Colostomy or ileostomy can bypass affected parts if they are distal to (come after) the stoma. For instance, if only the colon is affected, an ileostomy may be helpful. Either of these ostomies are typically placed at or a few centimeters below the patient's navel per doctor recommendation based on the affected area of the intestines as well as concerns for patient comfort and future physical growth for children.

The total removal of the colon, called a colectomy or resection of affected parts of the colon may be needed if part of the gut dies (for instance toxic megacolon), or if there is a localized area of dysmotility.

Gastric and colonic pacemakers have been tried. These are strips placed along the colon or stomach which create an electric discharge intended to cause the muscle to contract in a controlled manner.

A potential solution, albeit radical, is intestinal transplantation. This is only appropriate in the case of intestinal failure. These procedures are most frequently described in pediatric cases of CIPO. One operation involving multi-organ transplant of the pancreas, stomach, duodenum, small intestine, and liver, and was performed by Doctor Kareem Abu-Elmagd on Gretchen Miller.

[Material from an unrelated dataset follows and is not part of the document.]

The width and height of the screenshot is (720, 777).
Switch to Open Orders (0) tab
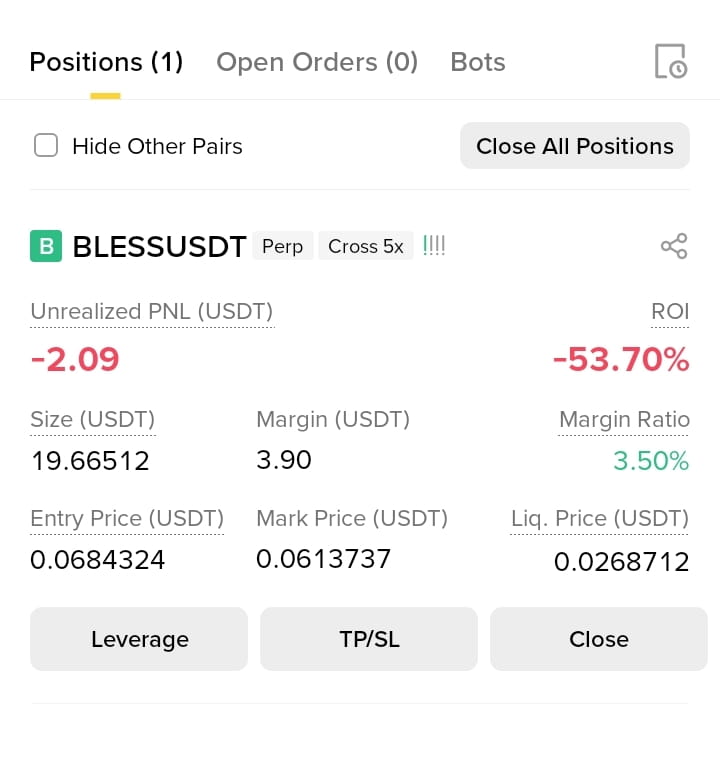317,62
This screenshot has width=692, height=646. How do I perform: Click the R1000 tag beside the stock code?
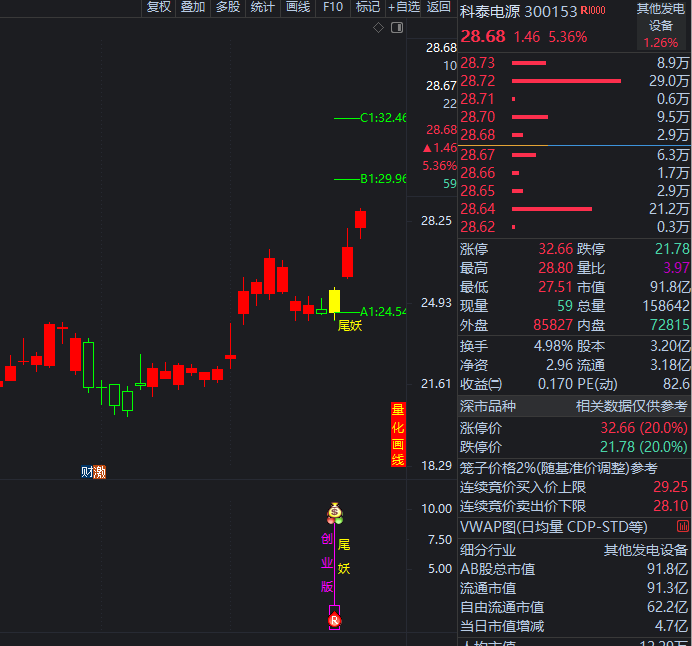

===Potential treatments===
Further research is necessary into other treatments which may alleviate symptoms. These include stem-cell transplantation and fecal microbiota transplantation. Cannabis has not been studied with regards to CIPO. Any claims to its efficacy for use in CIPO are speculative.

==Related disorders==
- Ogilvie syndrome: acute pseudoobstruction of the colon in severely ill debilitated patients.
- Hirschsprung's disease: enlargement of the colon due to lack of development of autonomic ganglia.
- Intestinal neuronal dysplasia: a disease of motor neurons leading to the bowels.
- Bowel obstruction: mechanical or functional obstruction of the bowel, most commonly due to adhesions, hernias or neoplasms.
- Enteric neuropathy: alternative name sometimes used for diagnosis in UK

==See also==
- Gastroparesis: ineffective neuromuscular contractions (peristalsis) of the stomach, resulting in food and liquid remaining in the stomach for a prolonged period of time before entering the intestine.